Saturday night, the skies let loose with a final hurrah. We woke up to thinning clouds and rivers full to overflowing at near-flood stage.
Yet as people complained of the rain, myself included, I had to stop and say to myself--at least we don't have tornadoes. The heart-wrenching news from Oklahoma was horrible. And while the news talks of the 24 people killed, I can't help thinking about those poor 200 or so horses and their owners. I can't imagine facing such devastation and tragedy, and feeling so helpless for my horses.

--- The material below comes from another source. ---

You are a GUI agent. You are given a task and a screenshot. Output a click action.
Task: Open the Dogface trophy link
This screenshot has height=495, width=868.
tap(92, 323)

|Harley and Rolex come to investigate my work|
With John and I on vacation this week, we spent Sunday and Monday working around the barn, doing some much-needed spring cleaning. I worked on picking up limbs and debris from the loggers in the lower pasture (yes, I'm still picking up sticks). The gals and Harley came over to see what I was up too, but once I chucked a piece of wood over the fence, they took off. After being cooped up from the stormy weather, they kicked their heels up and let the wind whip under their tails.
Today, I finally got some more planting done. The lettuce and mesculin mix is doing well, the peas...hmmm.....to cold, I think! I put in carrots, beets, onion, and beans today. Our weather is going to cooperate from now on and warm things up. But to play it safe, I'm keeping the basil and tomatoes under cover in the tent. We don't need to grow any kale; it reseeded itself everywhere. Note our edible driveway! John wants to try corn this year. We never seem to have too much success, but what the heck--it will be fun to have it growing right here. Tomorrow I will get the potatoes, radishes, spinach, and cucumbers planted.

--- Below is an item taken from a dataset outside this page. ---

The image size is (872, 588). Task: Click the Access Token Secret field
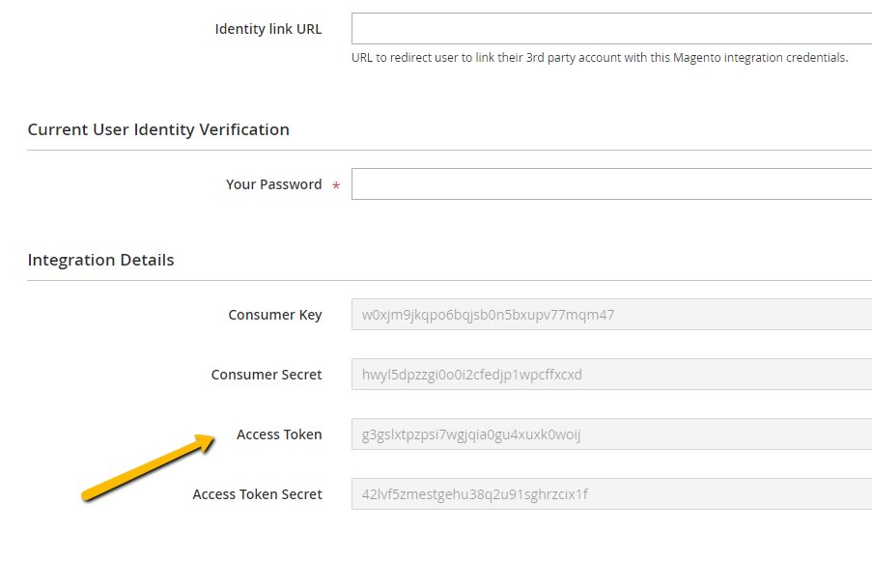point(610,494)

Memorial Day sped by, but knowing we have the rest of the week off to play, I didn't push too hard to ride. My saddle probably won't arrive until Wednesday, but still, I wanted to work some of the kinks out of Harley. Once we had Rolex and Harley cleaned and tacked up, our energy had returned. And it was a good thing too! None of the horses have been worked in a week due to the weather, so they were in "good spirits". This meant spooking at deer, and prancing down the trail. We made a lot of noise to warn the deer, hoping to not come around the corner and have one right by the trail. I brought my camera along, but today was NOT the day to try and take pictures--I needed to have my wits about me and my hands on the reins. We rode the Lollipop Loop in reverse with Harley out front for part of the way. He was being a prancypants but went a little better when I put him out front. Rolex, keen to pass him, dogged his quarters until she could sneak past. Harley always willingly gives in and falls in behind her. He'd had enough leading for one day.
By 7:30 the horses had finished dinner and ambled down to the pasture for the night. "Good night, my beauties. Everyone behave and stay out of trouble. I'll see you in the morning."